Immobilization of arsenic in a tailings material by ferrous iron treatment.

Weathering and internal dissolution processes in mining waste materials may mobilize elevated levels of arsenic (As), contaminating ground and surface waters. Treating the polluted waters with iron oxyhydroxides is an established remediation method. By contrast, little knowledge is available to stabilize As in source materials by treating it with Fe precipitates and, on this way, to prevent the generation of polluted waters.
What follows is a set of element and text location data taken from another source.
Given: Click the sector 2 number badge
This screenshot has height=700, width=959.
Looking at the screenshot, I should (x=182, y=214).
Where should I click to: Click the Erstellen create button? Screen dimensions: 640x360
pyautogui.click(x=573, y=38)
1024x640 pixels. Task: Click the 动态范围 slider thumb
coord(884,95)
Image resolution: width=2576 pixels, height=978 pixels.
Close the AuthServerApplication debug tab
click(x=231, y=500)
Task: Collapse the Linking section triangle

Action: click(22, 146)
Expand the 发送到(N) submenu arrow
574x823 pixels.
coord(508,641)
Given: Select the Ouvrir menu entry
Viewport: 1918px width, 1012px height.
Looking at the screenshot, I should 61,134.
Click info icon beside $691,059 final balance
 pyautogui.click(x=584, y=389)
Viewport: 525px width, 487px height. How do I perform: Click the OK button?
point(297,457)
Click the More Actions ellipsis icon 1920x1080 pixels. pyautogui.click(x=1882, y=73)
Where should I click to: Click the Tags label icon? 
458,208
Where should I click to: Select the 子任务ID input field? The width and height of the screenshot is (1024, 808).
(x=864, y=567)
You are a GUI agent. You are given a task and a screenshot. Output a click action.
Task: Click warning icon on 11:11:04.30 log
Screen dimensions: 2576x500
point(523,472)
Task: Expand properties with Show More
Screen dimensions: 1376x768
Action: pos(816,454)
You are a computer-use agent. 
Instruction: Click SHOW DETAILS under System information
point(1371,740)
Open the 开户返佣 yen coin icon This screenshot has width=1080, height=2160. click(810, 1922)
In the present work the efficiency of Fe(II) treatment on As immobilization in a tailings material (TM) was studied with regard to the Fe:As molar ratio, the influence of CaCO3 amendment, and the As desorption at continued intensive leaching of Fe-treated TM. Fe precipitates were created by aerobic treatment of TM with Fe(II)sulfate at several Fe:As molar ratios with or without adding CaCO3, followed by aging the Fe-treated TM. The As retention in the treated tailings was studied by 4-fold elution with water, and the As desorption kinetics was examined by suspension leaching in laboratory microcosms over 3 weeks. Fe(II) treatment of TM reduced the water-extractable total As to <10 microg/L as the Fe:As molar ratio increased from 0 to 8. The water-soluble As of Fe-treated tailings could be reduced to 10-30 microg/L also under conditions of intensive leaching. Stabilizing the pH with CaCO3 resulted in consistently higher As release. The As desorption data followed the first-order kinetics in the early time stages of the desorption whereas at longer times the parabolic diffusion model was valid.